Lieutenant General Talib Shaghati, who is also head of the elite counter-terrorism service (CTS) spearheading the campaign to retake the northern city, said the cooperation of residents was helping them advance against Islamic State.
In its 12th week, the offensive has gained momentum since Iraqi forces backed by a US-led coalition renewed their push for the city a week ago, clearing several more eastern districts despite fierce resistance.
Meanwhile, Iraqi forces launched an offensive against the Islamic State group near the Syrian border yesterday, piling further pressure on the jihadists' crumbling "caliphate".
Baghdad and its allies also turned up the heat on IS in its last remaining Iraqi stronghold of Mosul, where the US-led coalition said it had doubled the number of its advisors.
"A military operation has begun in the western areas of Anbar (province) to liberate them from Daesh," said Lieutenant General Qassem Mohammedi, head of Jazeera Operations Command, using an Arabic acronym for IS.

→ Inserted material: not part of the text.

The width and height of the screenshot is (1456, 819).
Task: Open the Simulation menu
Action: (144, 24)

He said the operation was led by the army's 7th division, police, and fighters from local tribes that have opposed the jihadists, with aerial backing from the coalition.

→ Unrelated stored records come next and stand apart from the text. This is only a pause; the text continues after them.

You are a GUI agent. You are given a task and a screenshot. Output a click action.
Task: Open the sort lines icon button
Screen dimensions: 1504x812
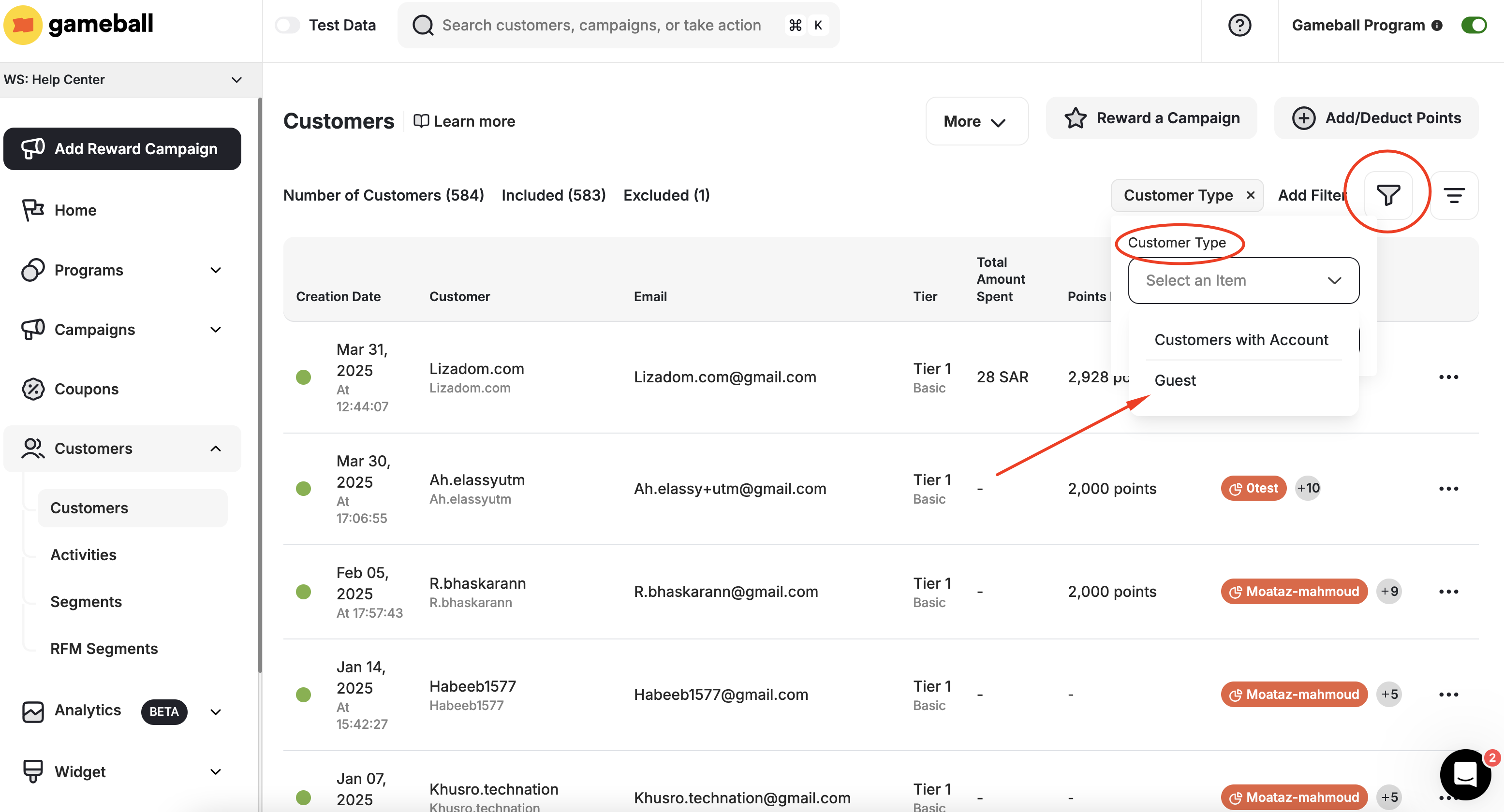(1454, 195)
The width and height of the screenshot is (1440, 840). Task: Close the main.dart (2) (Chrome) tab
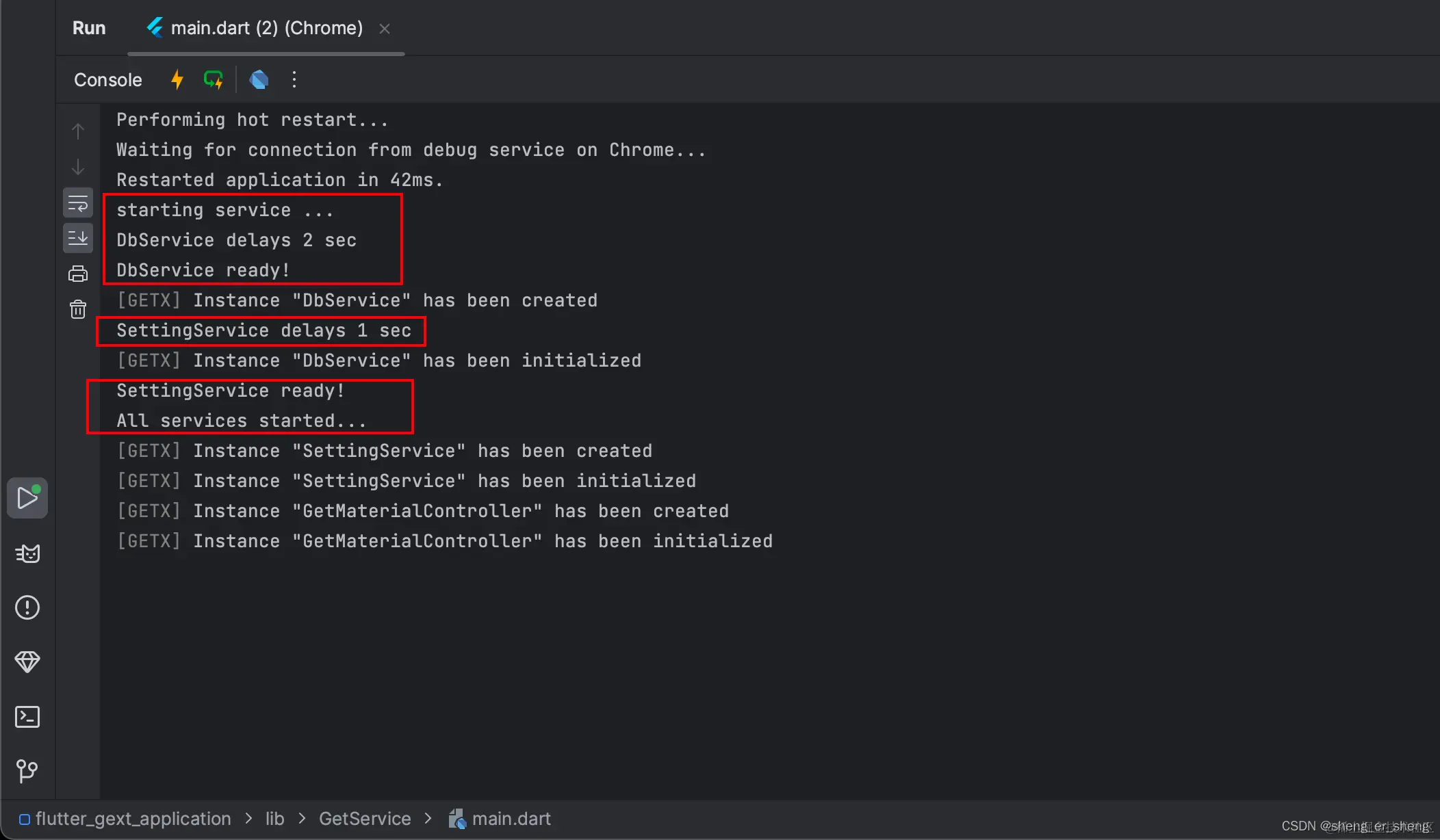[x=385, y=29]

IS has lost more than half of the territory it once controlled in Iraq and the loss of Mosul would deal a major blow to the "caliphate" it proclaimed there in June 2014.
Meanwhile, the United Nations on Wednesday said more than 2,000 Iraqis a day are fleeing Mosul.
More than 125,000 people have been displaced out of a population of roughly 1.5 million, but the numbers have increased by nearly 50 percent to 2,300 daily from 1,600 over the last few days, the UN refugee agency said.
The humanitarian situation was "dire", with food stockpiles dwindling and the price of staples spiralling, boreholes drying up or turning brackish from over-use and camps and emergency sites to the south and east reaching maximum capacity, it said.
Most of the fleeing civilians are from the eastern districts but people from the besieged west, still under the militants' control, are increasingly attempting to escape, scaling bridges bombed by the coalition and crossing the Tigris by boat.
Meanwhile, a car bomb in eastern Baghdad claimed by Islamic State killed six civilians and wounded 15 on Thursday, police and medics said.